Lettres à Divakar jusqu'à 2005

Pour René et l’altitude : je suis bien heureuse de ton opinion pour renforcer la mienne… Comme je veux veiller au grain quand même malgré la force qui l’habite quand il est mû non par un désir mais par un besoin, je suis obligée de doser mes avis et conseils… … Une ficelle, c’est l’image que j’ai depuis longtemps, qui le tire, qui le tire par le bout du nez, aussi fort pour obéir à un flair indiscutable que pour céder à des besoins d’un ego aveugle à toute autre chose qu’à lui… En dépit de tout cela, qui le tire en arrière finalement, il évolue pas mal et, bizarrement, sans apparemment que sa conscience y soit pour quelque chose, comme si ça se faisait, ni malgré lui ni avec lui, comme ça.
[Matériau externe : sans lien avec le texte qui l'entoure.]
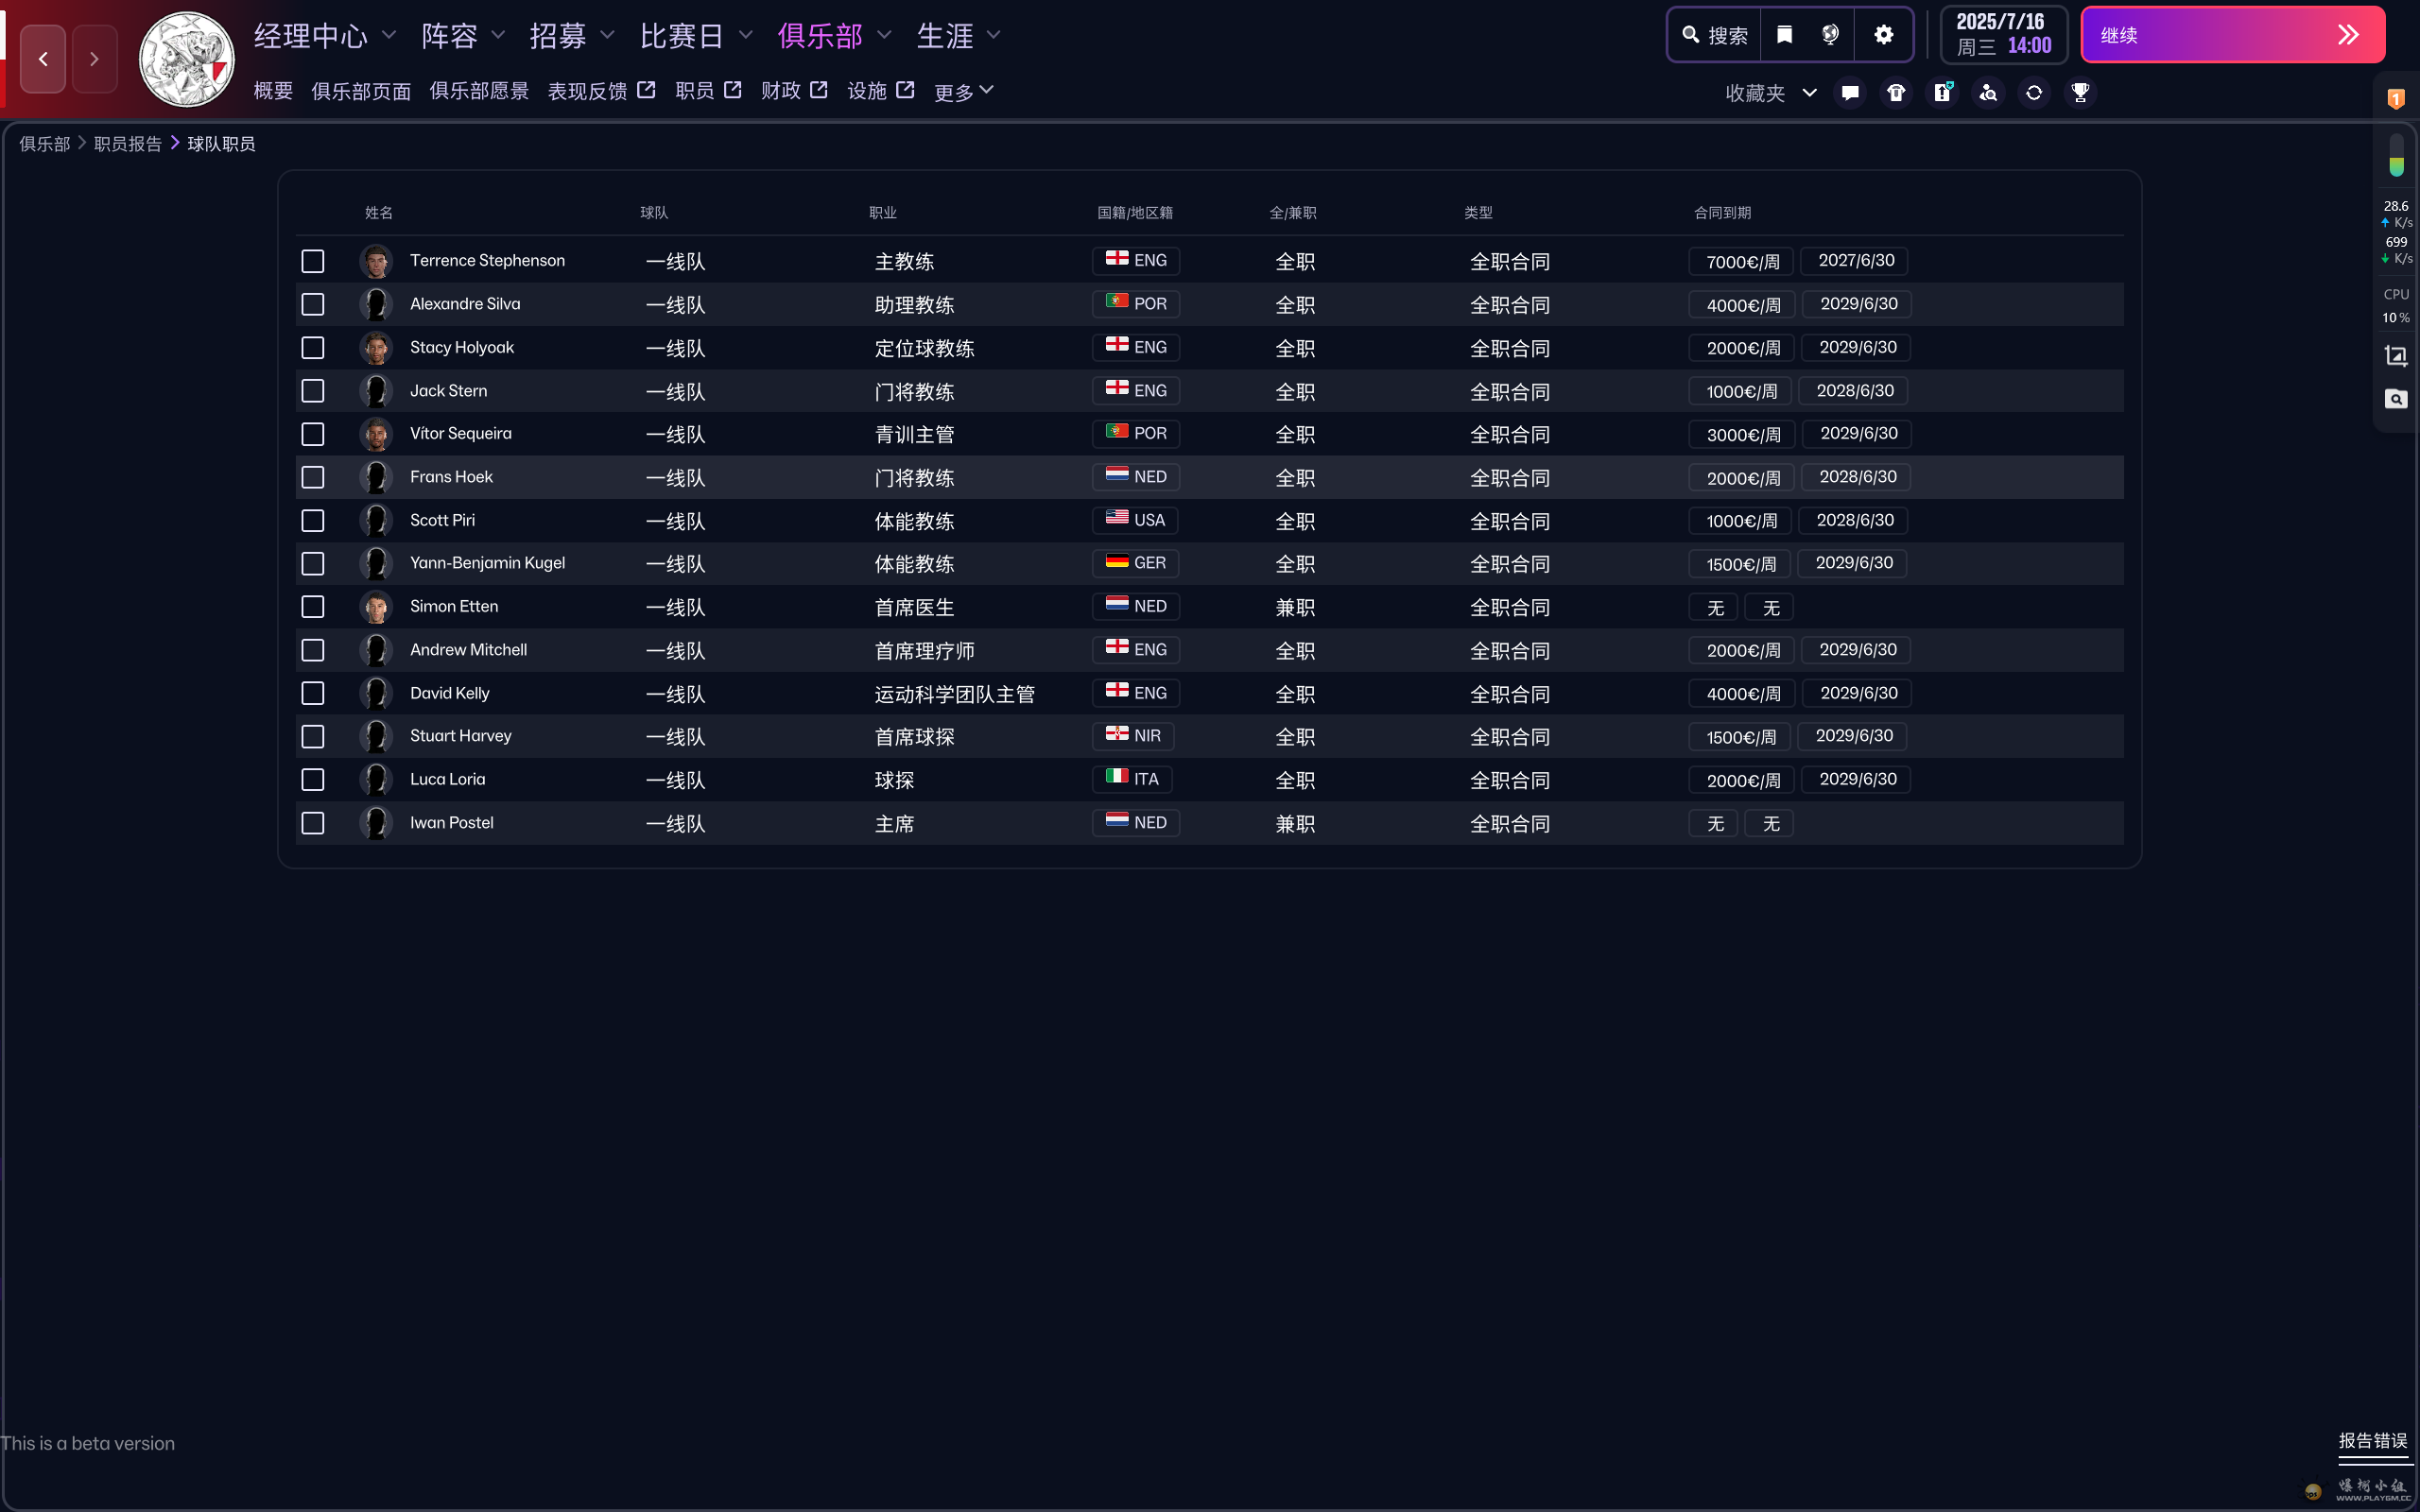Click the circular arrows transfer shortcut

coord(2034,93)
Souvent, il dit ou suggère que c’est ma propre évolution qui est pour quelque chose dans certains de ses changements. Je suis fière que tu trouves que je me débrouille bien, très fière ! Oui, je t’écrirai beaucoup. Donc, à bientôt. (René est content lui aussi pour les espoirs concernant Ravena)

Plein de tendresse et de baisers,

Colette.

***

Les Prévôts, 12-2-88

Aimé,

Alors j’ai bien reçu ta lettre postée par Helen… et René la sienne, et je sais et j’ai vu qu’il en était tout heureux ; il t’y répond.